Emails obtained by CBS 5 Investigates show lots of coordination between Uber and Gov. Doug Ducey’s office when it came to publicity for the ride-sharing company, its battles with the City of Phoenix over access to riders at Sky Harbor International Airport and permission to test driverless cars on Arizona’s roadways. What is missing is almost any reference to the question of whether Uber’s driverless cars were safe.

[RELATED: Emails show Arizona governor's tight connection with Uber]

An email, dated August 19, 2016, sent from Uber representative to Governor Ducey’s deputy chief of staff stated:

“…in addition to the mapping Phoenix, which I mentioned a few weeks ago, starting this weekend, we’ll start testing some self-driving functionality…”

“I’d also like our team to be able to give local PD a heads up – do you have a recommendation for someone discreet in Phoenix PD they can reach out to?”

[READ MORE: Uber coming to AZ to test self-driving cars, governor says 'Welcome' (Dec. 22, 2016)]

At that time, there had been no public announcement that Uber was testing driverless cars on Arizona’s roads.
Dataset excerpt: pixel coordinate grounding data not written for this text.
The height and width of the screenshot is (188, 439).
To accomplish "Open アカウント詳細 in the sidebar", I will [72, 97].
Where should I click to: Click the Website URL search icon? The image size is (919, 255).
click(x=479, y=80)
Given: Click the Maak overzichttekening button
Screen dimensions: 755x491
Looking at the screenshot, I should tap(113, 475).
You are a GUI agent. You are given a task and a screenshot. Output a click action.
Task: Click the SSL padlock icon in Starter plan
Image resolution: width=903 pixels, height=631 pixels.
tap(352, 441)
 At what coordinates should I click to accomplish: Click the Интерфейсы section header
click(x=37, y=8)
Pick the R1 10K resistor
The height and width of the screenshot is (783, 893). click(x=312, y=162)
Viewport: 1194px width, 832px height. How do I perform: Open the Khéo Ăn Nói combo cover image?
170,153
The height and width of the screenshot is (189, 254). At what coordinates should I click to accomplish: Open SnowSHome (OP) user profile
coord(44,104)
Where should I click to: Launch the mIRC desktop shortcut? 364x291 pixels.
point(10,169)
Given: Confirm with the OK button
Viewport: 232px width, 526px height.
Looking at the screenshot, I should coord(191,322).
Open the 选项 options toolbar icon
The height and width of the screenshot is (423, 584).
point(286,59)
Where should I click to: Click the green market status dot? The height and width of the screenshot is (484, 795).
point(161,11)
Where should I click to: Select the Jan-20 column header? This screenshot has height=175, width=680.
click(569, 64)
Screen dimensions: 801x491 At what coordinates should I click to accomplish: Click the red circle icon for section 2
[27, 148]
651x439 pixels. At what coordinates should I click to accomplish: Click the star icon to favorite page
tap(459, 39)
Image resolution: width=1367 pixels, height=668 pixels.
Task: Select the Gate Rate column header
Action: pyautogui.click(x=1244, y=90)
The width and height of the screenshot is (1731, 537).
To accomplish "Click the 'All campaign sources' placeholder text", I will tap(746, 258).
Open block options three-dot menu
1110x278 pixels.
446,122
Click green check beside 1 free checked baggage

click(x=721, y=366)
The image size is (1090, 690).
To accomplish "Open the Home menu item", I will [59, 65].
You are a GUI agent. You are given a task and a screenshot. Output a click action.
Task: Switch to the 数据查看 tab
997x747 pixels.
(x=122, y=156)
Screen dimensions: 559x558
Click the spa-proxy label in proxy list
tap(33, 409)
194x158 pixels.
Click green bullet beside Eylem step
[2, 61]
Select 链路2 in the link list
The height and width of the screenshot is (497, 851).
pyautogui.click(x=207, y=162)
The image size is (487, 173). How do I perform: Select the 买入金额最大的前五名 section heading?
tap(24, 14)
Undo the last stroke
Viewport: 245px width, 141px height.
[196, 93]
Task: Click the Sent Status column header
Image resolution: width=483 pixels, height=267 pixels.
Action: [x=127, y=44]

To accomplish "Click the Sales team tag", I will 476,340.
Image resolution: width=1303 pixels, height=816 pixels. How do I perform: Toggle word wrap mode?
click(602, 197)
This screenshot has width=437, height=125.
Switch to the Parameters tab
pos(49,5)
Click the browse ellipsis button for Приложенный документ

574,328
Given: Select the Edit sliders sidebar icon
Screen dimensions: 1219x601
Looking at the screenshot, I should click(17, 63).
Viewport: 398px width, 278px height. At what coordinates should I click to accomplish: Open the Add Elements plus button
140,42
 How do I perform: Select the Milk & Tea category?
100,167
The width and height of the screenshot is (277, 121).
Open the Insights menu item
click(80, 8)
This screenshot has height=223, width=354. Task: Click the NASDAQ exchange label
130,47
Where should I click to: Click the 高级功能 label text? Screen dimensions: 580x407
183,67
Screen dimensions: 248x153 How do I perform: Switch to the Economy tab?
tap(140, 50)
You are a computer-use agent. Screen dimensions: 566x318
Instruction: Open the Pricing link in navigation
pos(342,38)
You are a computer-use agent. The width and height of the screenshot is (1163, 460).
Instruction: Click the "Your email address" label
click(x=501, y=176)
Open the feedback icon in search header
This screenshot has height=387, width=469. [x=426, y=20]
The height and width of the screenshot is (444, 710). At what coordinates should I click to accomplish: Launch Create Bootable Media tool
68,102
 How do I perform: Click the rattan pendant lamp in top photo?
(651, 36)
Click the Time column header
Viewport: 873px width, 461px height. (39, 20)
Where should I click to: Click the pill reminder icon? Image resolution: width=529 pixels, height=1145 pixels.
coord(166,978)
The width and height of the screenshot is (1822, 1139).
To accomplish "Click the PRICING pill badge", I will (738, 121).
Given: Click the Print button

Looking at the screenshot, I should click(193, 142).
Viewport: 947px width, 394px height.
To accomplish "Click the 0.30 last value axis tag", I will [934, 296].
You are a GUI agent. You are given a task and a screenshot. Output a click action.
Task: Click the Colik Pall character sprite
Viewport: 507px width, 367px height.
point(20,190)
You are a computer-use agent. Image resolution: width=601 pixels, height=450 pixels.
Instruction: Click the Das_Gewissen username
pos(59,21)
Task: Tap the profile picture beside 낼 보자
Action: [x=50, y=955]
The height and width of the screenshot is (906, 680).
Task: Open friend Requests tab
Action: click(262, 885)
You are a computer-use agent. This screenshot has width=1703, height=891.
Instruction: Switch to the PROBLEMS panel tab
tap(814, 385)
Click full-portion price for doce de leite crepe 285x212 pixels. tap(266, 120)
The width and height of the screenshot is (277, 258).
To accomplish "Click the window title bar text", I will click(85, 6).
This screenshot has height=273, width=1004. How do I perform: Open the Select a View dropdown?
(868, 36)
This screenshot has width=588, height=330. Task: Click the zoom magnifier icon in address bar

Waymo and at least one other driverless car company were doing it, but the only announcement CBS 5 Investigates could find about Uber involved a mapping project in Tucson the year before.

[SPECIAL SECTION: Woman killed by self-driving Uber]

“Allegations that any company has 'secretly' tested self-driving cars in Arizona is 100 percent false. From the beginning, Arizona has been very public about the testing and operation of self-driving cars -- it has been anything but a secret,” wrote a spokesperson for Gov. Ducey.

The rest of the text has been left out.